● **Trecho selecionado**:
^^^^^^^^^^^^^^^^

O ano de 2016 foi marcante para Paolo Guerrero. Igualou no Flamengo a sua melhor temporada, a de 2013, quando defendia o Corinthians. Foram 18 gols pelo clube rubro-negro e três pela seleção peruana – mesmos números anotados há três anos. Mas o “grand finale” aconteceu nos últimos dias: o atacante lançou em Lima, no Peru, o filme que conta a história de sua vida. E tudo no melhor estilo dos “blockbusters” de Hollywood, com direito até a tapete vermelho.
– Sou jogador de futebol, não sou ator. Já fiz muitos comerciais aqui (no Peru), agora a participação no filme, mas eu sou jogador de futebol. Eu tinha o sonho de fazer um filme sobre a história da minha infância – contou o jogador, que conversou com o Globo Esporte ao lado do ator mirim Rony Shapiama, de 10 anos, que interpreta o Guerrero criança no longa metragem.
No bate-papo, ídolo e fã mostraram entrosamento. Rony, que foi escolhido entre mais de 5 mil crianças num concurso exibido na TV peruana, quer seguir os passos do jogador do Flamengo. Já atua nas categorias de base do Alianza Lima. Mas até aqui, a trajetória parece seguir outros rumos. Após o filme, o ator foi convidado para gravar uma novela no país.
– Minha mãe viu a picardia que ele tem, estar sempre ligado com tudo, olhando tudo. No primeiro momento, minha mãe o viu e escolheu. Eu achava que ele já tinha experiência faz tempo e me surpreendeu muito quando ele me falou que era a primeira vez que ele atuava.
Guerrero aproveitou o encontro para projetar o futuro do Flamengo. Otimista, o camisa 9 afirmou que o clube vai entrar na Libertadores para vencer. Elogiou o elenco e mostrou confiança no que a equipe pode render em 2017.
– Com um pouco mais de sorte, poderíamos ter conseguido o campeonato este ano. Infelizmente não conseguimos. O objetivo era classificar para a Libertadores e conseguimos. O time vai brigar pela Libertadores. Temos um elenco grande, qualificado e bom. É só colocar na cabeça esse objetivo. Nós podemos conseguir. É o objetivo do clube, e podemos brigar por essa taça.
O jogador ainda fez uma outra revelação. Não consegue ser egoísta se perceber que tem outro companheiro melhor colocado para marcar um gol.
– Custa um pouco ser mais egoísta. Muitos dizem para eu chutar, mas eu tenho receio que seja bloqueado, prefiro dar o passe. Quando estou de frente para o gol, claro que vou chutar. Mas quando estou sendo bloqueado, procuro dar o passe. Tento ser solidário, mas tenho que ser um pouco mais egoísta. São segundos que você tem para decidir e acabo sendo mais solidário.

^^^^^^^^^^^^^^^^

Linhas de dados de apontamento:
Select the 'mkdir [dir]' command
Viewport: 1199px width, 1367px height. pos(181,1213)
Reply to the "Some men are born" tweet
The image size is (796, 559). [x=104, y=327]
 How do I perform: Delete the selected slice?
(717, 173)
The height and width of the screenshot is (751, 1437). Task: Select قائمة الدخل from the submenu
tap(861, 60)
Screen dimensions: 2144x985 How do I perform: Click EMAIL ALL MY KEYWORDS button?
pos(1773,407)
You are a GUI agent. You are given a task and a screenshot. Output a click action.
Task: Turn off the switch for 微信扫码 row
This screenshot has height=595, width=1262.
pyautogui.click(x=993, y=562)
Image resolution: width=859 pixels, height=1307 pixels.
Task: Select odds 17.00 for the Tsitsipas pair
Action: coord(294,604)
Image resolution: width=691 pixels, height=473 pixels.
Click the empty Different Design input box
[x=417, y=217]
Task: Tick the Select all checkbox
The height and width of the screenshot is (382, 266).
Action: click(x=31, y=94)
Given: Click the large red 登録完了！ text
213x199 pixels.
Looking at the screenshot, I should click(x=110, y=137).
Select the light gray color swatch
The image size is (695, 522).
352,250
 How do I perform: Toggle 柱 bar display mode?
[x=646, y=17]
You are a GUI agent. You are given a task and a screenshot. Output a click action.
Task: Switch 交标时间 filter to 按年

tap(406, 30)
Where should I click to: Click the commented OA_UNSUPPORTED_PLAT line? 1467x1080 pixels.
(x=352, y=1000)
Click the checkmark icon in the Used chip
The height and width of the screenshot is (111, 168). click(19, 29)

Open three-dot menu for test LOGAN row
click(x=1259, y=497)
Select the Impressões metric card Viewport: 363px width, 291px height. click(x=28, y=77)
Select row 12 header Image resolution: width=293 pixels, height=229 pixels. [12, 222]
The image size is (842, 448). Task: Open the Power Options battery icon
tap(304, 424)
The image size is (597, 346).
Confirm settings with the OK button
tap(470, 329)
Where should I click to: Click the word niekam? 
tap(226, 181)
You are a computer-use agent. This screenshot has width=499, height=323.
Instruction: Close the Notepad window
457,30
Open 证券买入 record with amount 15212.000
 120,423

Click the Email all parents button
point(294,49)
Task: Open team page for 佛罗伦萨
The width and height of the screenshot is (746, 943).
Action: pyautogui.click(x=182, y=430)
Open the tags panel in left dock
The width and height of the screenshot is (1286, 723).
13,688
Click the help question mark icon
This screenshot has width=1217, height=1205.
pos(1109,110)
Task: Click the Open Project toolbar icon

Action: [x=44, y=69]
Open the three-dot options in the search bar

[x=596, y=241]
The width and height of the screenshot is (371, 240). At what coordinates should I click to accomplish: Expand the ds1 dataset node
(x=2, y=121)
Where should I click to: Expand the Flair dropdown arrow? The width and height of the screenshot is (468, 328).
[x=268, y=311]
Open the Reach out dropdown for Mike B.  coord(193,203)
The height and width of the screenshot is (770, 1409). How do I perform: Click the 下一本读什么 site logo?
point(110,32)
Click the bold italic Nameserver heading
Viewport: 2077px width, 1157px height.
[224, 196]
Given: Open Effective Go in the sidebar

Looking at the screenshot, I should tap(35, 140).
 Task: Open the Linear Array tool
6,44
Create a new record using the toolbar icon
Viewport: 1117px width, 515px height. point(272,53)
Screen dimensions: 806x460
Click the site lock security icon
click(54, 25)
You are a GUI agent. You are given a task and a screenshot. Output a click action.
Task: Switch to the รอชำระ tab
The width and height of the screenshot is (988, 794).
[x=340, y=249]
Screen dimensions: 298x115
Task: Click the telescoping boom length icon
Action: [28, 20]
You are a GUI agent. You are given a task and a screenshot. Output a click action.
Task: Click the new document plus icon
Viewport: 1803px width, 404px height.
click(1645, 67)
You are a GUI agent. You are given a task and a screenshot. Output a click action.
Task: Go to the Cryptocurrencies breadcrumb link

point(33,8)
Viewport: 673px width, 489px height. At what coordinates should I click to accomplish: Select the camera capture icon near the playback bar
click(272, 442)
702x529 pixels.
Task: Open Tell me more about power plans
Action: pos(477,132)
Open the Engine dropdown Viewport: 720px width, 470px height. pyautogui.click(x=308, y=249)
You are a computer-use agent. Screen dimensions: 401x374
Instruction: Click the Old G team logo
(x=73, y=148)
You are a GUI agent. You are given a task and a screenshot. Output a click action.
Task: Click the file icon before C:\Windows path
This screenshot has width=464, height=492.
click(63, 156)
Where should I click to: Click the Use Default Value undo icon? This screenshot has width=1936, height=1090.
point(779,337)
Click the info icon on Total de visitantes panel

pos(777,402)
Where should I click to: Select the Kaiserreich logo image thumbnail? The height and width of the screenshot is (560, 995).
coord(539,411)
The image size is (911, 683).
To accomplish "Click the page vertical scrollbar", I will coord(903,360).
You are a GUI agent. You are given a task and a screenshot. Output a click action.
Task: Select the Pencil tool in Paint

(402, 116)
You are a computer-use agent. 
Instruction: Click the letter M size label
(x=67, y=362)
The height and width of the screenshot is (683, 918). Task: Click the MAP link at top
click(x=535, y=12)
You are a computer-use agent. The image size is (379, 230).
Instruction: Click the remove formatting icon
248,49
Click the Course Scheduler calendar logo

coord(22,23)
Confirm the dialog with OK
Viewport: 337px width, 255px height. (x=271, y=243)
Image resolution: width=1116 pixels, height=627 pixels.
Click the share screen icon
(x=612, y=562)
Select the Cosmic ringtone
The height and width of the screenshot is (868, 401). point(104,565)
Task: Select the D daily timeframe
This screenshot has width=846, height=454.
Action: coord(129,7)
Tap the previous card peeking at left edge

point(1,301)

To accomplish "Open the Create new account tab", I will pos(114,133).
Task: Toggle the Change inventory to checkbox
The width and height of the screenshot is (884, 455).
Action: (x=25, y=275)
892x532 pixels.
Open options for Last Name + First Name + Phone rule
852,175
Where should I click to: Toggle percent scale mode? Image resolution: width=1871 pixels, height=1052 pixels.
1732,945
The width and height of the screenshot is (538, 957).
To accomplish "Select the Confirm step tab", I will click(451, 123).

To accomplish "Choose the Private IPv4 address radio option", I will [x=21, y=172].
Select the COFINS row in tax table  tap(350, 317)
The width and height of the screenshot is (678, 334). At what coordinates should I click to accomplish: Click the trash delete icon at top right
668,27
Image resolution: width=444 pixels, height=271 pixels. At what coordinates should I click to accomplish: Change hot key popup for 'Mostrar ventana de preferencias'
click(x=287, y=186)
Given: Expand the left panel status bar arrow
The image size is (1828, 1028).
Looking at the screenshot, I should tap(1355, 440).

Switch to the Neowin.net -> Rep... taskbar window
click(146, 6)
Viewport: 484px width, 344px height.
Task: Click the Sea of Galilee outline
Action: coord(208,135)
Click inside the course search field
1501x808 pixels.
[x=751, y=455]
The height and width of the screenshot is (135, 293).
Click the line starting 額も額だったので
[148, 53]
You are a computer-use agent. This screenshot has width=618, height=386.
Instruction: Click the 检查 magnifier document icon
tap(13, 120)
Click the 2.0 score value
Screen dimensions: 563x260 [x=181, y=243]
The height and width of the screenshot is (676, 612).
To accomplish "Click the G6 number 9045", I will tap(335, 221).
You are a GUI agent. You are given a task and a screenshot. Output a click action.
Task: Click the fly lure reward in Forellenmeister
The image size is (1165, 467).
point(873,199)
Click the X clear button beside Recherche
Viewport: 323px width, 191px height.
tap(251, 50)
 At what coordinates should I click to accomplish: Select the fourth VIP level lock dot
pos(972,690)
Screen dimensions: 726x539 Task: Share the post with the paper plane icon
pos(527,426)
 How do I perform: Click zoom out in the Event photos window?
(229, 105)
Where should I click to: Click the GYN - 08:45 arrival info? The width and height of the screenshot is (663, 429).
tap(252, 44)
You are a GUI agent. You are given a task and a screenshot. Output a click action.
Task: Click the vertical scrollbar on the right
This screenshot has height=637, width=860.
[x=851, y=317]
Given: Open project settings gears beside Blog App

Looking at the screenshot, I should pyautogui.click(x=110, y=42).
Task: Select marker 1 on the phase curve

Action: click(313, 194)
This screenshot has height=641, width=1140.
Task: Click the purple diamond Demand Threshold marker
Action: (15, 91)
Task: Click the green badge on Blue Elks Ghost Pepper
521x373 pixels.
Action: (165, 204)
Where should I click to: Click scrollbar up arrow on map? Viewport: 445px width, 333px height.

^^^^^^^^^^^^^^^^

● **Tarefas propostas**:
[A] Transcreva literalmente o trecho da matéria sobre Paolo Guerrero que vai de "Guerrero aproveitou o" a "render em 2017.".
[B] Dê seguimento à matéria sobre Paolo Guerrero a partir do ponto em que ela termina.
A listagem não tem qualquer papel no que se solicita aqui.

● **Respostas**:
[A]
Guerrero aproveitou o encontro para projetar o futuro do Flamengo. Otimista, o camisa 9 afirmou que o clube vai entrar na Libertadores para vencer. Elogiou o elenco e mostrou confiança no que a equipe pode render em 2017.

[B]
E a atitude de Guerrero em campo tem explicação.
– Jogo desde os 19 anos e aprendi muita coisa. Ser solidário, trabalhar em grupo, manter a união com os companheiros. Meu pai me dizia muito: “Você não pode ser egoísta, você não pode ser egoísta”. Ele repetia. Jogava de camisa 10, gostava de dar passe, gostava de criar as jogadas. Aí comecei a jogar fixo, de camisa 9, na Alemanha. Mas aquele fixo moderno. Não consigo ficar esperando a bola – revelou o atacante.
Na conversa, Guerrero relembrou da infância e lamentou a tragédia envolvendo o avião da Chapecoense, que deixou 71 mortos em Medellín, na Colômbia. Um desastre parecido também acometeu a família do jogador. Em 1987, o avião que conduzia a delegação do Alianza Lima caiu próximo ao aeroporto de Lima. O tio do atacante José “Caico” Gonzáles, que foi goleiro do clube, morreu no acidente.
Como surgiu a ideia de fazer o filme?
Nunca tive o plano de fazer um filme. Minha ideia sempre foi jogar futebol. Quem me propôs foi o meu empresário de imagem. Na hora, eu disse: “De jeito nenhum, esquece”. O que eu vou fazer no cinema? Sou jogador de futebol. Quando ele disse que poderíamos deixar uma mensagem para a molecada no Peru… Achei interessante porque muitos desses meninos aqui se perguntam como era minha infância e acham difícil conseguir o que eu consegui. Então, como mensagem, eu quero dizer no filme que não é difícil se você se propõe, se você tem sonhos e quer conseguir as coisas. Você tem que sacrificar e todo mundo consegue quando põe na cabeça que pode conseguir seus objetivos.
Vê semelhanças entre o Brasil e o Peru?
Aqui (em Lima) também tem muita pobreza. Isso não impede as coisas que você pode realizar na vida. Se você tem força, mentalidade forte para objetivar as coisas que quer conseguir, acho que nada impede. Você pode morar onde você quiser, você não pode ter um prato de comida na sua casa, mas se você propõe muitas coisas na sua cabeça você consegue.
E como era a sua infância?
Quem cuidava de mim era minha avó, com meu tio, porque minha mãe trabalhava de oito da manhã às nove da noite. Ela trabalhava na informática de uma empresa grande que existe aqui (em Lima). Então, ela trabalhava muito cedo e chegava à noite. Eu tinha a tarde toda livre porque eu ia para a escola de manhã. Voltava pra casa para almoçar. Minha avó queria que eu descansasse, mas eu fingia que ia descansar. Saía pra rua jogar bola. Era o que eu queria. Eu tentava sempre estar jogando bola, saindo com meus amigos, quebrava os vidros dos vizinhos, e eles vinham falar coisas pra minha mãe.
E você fazia como para sair de casa?
Sempre que voltava da escola, eu almoçava e ia deitar. Minha avó queria que eu descansasse, dormir tipo de duas às quatro. Daí começava a fazer minha tarefas da escola. Aí, eu falava: “Vou dormir”. Deitava e via que o meu tio e minha avó estavam dormindo, botava almofada e mochila de corpo e cabeça na cama e cobria tudo. Ela achava que eu estava, né? Só que eu já estava jogando bola fora. Minha avó ficava preocupada porque eu não levantava. Quando ia ver era a mochila com a almofada. Meu tio ficava bravo, queria me bater.
A família toda jogava futebol?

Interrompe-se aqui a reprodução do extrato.